While he would go on to become one of the fixtures of the Taiwan New Cinema movement alongside directors like Hou Hsiao-hsien and Tsai Ming-liang, Edward Yang’s turn to filmmaking took a meandering path. Yang first studied electrical engineering in Taiwan and eventually earned an American master’s degree in computer science in 1974. After earning his degree, Yang enrolled in USC’s film school in hopes of fulfilling his lifelong aspirations for filmmaking, yet he promptly dropped out, feeling unfit for the program’s commercial focus. Yang then spent seven years in Seattle working as a computer designer until one fateful night when he watched Werner Herzog’s Aguirre: The Wrath of God at a theater. In an interview with Cineaste, Yang explains that he emerged from the theater a “different person” with a new, fiery resolve to become a filmmaker.
Despite his heart lying with filmmaking, Yang’s time as an engineer stuck with him. In interviews with Cineaste and Hollywood.com, Yang credits his work as an engineer for not only training his “psychological readiness” as a filmmaker but also opening his eyes to cherishing the hidden joys in life: “Earlier, when I wasn’t a filmmaker, [when] I was regularly employed, I noticed that a lot of people take for granted a lot of things that were happening around them. I think our work [as filmmakers and artists] is to remind them that there are so many fun things happening, and those are the things you put in your stories.” This kind of attention to the hidden vibrance of daily life dominates Yang’s ethos as a filmmaker. He maintains a grounded faithfulness to representing life while simultaneously folding in brilliant little moments where the quotidian takes on a magical quality.
Yang primarily explores these ideas in films about urban life. His films showcase much of the city, but Yang departs from the usual dramatic bustle of the landscape. Instead, his vision of Taipei is inflected with a tinge of subdued melancholy. His last three films—A Confucian Confusion (1994), Mahjong (1996), and Yi Yi (2000), collectively called the New Taipei Trilogy—all spotlight characters against a complicated cultural backdrop, weaving in themes like the pressures of capitalism on personal lives, the friction between cultural traditions and metropolitan ideals, and the loneliness that can pervade these crowded cityscapes. Yang’s characterization of the urban landscape undergirds his patient portraits of characters riding through the throes of life.

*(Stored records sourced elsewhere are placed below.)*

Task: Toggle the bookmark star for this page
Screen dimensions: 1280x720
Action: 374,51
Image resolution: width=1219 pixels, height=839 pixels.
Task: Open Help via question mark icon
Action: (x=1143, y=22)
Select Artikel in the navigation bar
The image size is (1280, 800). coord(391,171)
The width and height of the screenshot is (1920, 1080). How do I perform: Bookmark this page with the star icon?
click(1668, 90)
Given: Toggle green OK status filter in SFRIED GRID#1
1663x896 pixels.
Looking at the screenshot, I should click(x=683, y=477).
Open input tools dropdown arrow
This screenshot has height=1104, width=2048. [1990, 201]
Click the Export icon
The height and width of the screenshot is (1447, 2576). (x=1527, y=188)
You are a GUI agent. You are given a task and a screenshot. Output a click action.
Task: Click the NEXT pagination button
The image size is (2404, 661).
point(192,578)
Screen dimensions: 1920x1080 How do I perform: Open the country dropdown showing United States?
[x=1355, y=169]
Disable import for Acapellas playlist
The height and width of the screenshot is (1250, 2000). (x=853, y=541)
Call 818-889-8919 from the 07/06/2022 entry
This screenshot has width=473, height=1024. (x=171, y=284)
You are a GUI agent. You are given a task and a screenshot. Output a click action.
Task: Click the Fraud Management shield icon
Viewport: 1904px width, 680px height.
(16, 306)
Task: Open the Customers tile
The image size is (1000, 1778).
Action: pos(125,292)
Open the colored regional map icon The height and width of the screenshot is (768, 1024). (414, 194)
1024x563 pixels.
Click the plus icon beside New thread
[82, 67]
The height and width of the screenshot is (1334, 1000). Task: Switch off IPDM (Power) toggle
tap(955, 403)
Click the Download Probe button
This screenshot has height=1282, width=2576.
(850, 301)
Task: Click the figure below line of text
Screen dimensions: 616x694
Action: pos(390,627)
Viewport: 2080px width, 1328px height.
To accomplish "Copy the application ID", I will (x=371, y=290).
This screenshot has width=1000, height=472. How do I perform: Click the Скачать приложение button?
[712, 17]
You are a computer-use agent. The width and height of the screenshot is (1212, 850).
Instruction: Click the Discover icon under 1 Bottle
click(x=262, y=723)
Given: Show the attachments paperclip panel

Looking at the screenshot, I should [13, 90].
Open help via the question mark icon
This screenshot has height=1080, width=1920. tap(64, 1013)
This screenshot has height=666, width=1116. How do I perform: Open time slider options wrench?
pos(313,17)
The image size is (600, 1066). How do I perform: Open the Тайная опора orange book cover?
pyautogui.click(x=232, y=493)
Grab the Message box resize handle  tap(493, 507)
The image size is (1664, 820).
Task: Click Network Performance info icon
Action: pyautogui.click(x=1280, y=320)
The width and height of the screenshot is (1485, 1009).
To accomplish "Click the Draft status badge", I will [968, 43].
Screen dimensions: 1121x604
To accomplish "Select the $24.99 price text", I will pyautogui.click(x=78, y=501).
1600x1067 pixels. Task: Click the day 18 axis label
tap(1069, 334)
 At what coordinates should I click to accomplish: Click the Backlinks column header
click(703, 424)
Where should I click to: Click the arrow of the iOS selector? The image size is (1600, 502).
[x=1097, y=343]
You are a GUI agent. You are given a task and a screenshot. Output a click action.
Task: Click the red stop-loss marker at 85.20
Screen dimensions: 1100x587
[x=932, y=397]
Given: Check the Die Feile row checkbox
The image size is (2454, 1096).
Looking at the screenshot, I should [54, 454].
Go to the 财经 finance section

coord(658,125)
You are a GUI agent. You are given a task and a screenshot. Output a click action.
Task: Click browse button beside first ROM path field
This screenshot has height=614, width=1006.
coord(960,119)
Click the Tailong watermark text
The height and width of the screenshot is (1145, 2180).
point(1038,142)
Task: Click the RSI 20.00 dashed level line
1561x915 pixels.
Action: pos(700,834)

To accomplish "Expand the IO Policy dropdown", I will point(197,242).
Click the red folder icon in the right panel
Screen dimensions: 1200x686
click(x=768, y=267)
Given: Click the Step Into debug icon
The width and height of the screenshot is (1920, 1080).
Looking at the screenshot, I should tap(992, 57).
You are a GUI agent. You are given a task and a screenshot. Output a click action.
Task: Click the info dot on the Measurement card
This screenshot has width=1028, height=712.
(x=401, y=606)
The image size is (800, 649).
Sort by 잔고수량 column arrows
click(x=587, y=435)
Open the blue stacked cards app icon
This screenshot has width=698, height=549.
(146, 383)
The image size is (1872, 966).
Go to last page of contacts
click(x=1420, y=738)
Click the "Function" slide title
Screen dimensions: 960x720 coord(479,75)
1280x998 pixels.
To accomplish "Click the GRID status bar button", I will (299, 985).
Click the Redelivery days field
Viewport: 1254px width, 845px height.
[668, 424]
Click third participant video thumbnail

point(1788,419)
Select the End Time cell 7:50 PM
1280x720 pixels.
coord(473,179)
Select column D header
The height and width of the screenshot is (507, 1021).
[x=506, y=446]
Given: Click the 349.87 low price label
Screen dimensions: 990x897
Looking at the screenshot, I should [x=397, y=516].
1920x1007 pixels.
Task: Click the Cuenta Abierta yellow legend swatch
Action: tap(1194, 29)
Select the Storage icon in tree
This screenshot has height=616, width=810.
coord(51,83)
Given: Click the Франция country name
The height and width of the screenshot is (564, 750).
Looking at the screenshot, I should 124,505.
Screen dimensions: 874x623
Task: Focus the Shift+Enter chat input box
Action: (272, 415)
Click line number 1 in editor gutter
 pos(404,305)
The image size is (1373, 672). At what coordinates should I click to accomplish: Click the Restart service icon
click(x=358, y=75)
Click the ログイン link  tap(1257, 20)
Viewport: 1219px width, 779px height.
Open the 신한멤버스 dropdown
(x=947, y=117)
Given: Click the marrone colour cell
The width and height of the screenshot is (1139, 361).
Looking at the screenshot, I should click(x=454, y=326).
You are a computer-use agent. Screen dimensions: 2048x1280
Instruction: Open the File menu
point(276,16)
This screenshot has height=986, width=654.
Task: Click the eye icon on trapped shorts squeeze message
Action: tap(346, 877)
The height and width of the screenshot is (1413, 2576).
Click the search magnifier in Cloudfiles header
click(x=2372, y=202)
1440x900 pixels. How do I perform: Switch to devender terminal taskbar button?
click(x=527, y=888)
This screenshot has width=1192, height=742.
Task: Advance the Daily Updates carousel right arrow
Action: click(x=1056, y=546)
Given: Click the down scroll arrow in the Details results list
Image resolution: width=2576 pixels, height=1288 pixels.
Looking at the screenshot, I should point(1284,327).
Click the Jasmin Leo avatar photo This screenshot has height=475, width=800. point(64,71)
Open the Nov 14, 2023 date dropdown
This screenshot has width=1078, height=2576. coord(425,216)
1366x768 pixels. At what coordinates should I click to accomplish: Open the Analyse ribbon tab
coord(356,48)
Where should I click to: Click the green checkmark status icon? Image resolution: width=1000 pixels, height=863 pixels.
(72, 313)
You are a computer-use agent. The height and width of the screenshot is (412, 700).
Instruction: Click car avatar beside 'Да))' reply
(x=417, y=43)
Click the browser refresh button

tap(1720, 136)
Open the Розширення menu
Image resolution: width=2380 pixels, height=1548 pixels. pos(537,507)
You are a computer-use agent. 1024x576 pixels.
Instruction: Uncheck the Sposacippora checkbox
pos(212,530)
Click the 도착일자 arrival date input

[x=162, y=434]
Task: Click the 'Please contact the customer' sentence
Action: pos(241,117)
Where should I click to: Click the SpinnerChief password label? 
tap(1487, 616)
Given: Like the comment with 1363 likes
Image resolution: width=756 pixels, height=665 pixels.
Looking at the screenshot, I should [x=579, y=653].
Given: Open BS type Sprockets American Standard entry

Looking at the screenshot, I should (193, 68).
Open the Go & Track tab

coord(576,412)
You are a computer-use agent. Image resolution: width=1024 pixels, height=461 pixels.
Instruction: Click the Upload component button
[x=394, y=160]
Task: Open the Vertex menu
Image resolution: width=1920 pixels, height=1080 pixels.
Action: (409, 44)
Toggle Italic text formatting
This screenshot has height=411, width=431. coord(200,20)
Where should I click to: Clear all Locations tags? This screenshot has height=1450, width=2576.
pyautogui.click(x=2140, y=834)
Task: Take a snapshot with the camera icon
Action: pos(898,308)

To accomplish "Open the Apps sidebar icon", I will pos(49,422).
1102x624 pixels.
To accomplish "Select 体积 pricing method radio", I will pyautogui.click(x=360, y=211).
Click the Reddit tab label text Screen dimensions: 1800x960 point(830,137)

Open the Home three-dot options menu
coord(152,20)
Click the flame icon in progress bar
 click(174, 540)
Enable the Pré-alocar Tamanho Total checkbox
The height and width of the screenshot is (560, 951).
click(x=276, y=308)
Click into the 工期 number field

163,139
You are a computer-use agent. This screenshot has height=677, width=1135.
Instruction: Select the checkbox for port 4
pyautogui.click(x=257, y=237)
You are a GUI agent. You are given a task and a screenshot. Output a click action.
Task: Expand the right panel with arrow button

Yi Yi, Yang’s final film before his tragic passing in 2007 and perhaps his strongest evocation of the living, breathing dynamism of Taipei, captures the ever-present buzz of the city through reflections. Yang often observes his characters through glass windows: a closing glass office door reveals rows of cubicles and employees; red and yellow dots of distant car lights dance across apartment windows as we peer into characters suspended in evening solitude; swaths of building faces slide across car windshields as characters crawl through street traffic. All these reflections—and the superimpositions they create—fuse our views of the characters with a simultaneous view of the urban. Together, it creates a seamless vision where the city and the people who live in it bleed together.
In an audio commentary track recorded for the Criterion Collection, Yang describes Yi Yi as a “film about everyday life,” which is “perhaps the simplest subject matter, but sometimes… the most complicated.” Maybe this line best captures the comforting poeticism of Yi Yi: with his trademark attention to detail and quiet storytelling, Yang reveals the complex, beautiful layers hidden under the supposedly mundane.